Come ho detto prima, Neon Gienesis Evangielion è composto da 24 puntate e 2 crimini contro l’umanità (il capo d’accusa è genocidio di aspettative). Dopo tutto ciò che viene costruito durante la serie, sembra che gli autori si ritrovarono semplicemente a corto di idee e decisero di adottare uno stratagemma letterario/cinematografico ben noto: il fare un finale puramente introspettivo e psicologico, tutto fondato su simbolismi e significati celati. Questa scelta in alcuni casi funziona, vedi Fight Club (libro), ed in sé come scelta non sarebbe stata male, se stessimo parlando di una serie totalmente diversa.
Al tempo ricordo che ci rimasi malissimo, un trauma che tuttora mi accompagna; non ero però il solo, dato che le critiche piovvero da ogni dove. Fu allora che Anno realizzò qualcosa che avrebbe segnato il resto della vita della sua opera: poteva fare un finale alternativo.
Così, pochi anni dopo uscirono Evangelion: Death & Rebirth, che riassumeva le prime 24 puntate della serie, e The End of Evangelion, che doveva dare il finale “vero” alla serie, se non fosse che anche questo lasciava aperti interrogativi di vario genere ed era a tratti confuso ed inspiegabile (per quanto però fosse ritornato ad avere scene di azione decenti ed in generale fosse un milione di volte meglio dell’abominio che erano le ultime due puntate). Ah, inoltre MTV non li trasmesse mai, per cui mi ci vollero mesi di ricerche su internet per trovarli sottotitolati.

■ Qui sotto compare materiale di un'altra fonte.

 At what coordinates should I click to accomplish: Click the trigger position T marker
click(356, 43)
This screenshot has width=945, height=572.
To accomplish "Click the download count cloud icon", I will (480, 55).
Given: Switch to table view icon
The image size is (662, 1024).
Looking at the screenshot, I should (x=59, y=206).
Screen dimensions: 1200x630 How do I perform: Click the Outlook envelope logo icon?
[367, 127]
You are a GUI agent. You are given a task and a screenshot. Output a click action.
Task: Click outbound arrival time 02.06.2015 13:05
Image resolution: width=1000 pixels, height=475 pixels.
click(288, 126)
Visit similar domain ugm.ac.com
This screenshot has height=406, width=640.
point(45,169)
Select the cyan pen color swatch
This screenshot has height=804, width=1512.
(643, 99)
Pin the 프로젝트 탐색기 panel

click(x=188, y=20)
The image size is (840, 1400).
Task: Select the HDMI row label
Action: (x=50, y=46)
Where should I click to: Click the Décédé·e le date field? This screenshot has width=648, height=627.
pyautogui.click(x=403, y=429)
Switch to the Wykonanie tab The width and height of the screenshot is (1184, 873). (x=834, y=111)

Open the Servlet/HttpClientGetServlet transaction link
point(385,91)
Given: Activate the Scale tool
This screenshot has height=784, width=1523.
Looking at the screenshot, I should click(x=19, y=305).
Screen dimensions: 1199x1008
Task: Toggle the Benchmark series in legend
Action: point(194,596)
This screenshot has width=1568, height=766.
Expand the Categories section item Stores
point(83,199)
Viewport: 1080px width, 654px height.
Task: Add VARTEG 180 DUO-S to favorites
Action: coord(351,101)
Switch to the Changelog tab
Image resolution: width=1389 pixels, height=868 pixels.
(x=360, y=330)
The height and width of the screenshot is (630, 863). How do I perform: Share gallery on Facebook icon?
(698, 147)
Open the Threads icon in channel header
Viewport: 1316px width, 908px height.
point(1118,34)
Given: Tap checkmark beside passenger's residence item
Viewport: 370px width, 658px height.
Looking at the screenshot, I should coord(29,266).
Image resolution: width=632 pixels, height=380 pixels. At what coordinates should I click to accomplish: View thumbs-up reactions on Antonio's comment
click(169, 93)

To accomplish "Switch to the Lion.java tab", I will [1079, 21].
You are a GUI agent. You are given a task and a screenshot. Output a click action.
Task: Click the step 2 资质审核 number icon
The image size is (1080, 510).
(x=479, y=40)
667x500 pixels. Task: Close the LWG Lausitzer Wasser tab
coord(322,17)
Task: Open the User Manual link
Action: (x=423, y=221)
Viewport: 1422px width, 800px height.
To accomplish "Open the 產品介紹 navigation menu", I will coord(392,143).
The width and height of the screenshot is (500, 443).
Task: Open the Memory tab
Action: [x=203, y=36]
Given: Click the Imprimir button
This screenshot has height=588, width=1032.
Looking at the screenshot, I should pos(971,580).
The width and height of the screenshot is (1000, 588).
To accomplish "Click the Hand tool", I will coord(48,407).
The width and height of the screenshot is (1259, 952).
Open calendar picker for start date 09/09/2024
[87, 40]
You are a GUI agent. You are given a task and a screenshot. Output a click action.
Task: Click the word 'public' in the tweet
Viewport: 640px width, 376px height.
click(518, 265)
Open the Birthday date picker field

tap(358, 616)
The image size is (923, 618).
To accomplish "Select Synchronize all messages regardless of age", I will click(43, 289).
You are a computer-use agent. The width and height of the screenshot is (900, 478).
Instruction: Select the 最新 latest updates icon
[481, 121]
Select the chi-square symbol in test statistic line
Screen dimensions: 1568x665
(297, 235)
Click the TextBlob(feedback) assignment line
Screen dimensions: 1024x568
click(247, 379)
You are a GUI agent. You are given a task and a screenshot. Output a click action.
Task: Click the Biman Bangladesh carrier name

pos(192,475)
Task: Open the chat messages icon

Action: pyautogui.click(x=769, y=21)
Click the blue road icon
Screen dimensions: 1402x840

Anno però non era soddifatto, così iniziò con gli spin-off: che ne dite di Evangelion Iron Maiden, la versione shojō della storia? E di una versione school-life in cui gli Eva non sono robot ma armi tipo pistole o lance?
E poi semplicemente scelse di ricominciare tutto, con 4 film nuovi di zecca che dovevano cambiare un po’ la trama (magari spiegandola meglio) ed invece finiscono per renderla ancora più assurda e sconclusionata (per quanto il quarto non sia ancora uscito e non so se mai uscirà).
La sensazione rimastami è che semplicemente si trattasse di un progetto troppo ambizioso e complicato e che alla fine l’autore si sia trovato tra le mani con un intreccio insbrogliabile anche per lui.
Da qui nasce il mio rapporto di amore ed odio con Evangielion: è un’opera magistrale, capace di sperimentare e di innovare spingendosi in campi dove l’animazione fino ad allora si era tenuta alla larga; è anche un intrattenimento di alta qualità e non solo per l’azione: è di quelli che ti fa sentire i conflitti e le insicurezze dei personaggi nel profondo, per quanto possano sembrare insopportabili a volte, e alla fine ti lascia sempre quel senso di amarezza ed inevitabilità, come a voler farti capire che combattere per salvare il mondo non è bello, non è eroico e non risolve i tuoi problemi personali e che infine anche i rapporti più naturali, come quello tra padre e figlio, possono estraniarsi e deteriorarsi fino ad un punto di non ritorno.
Questa visione profonda e malinconica è forse anche più interessante e cruciale del successo di Evangelion di quanto non lo sia stata una cosmologia tanto complessa quanto confusa e che tutt’oggi non ha una vera conclusione.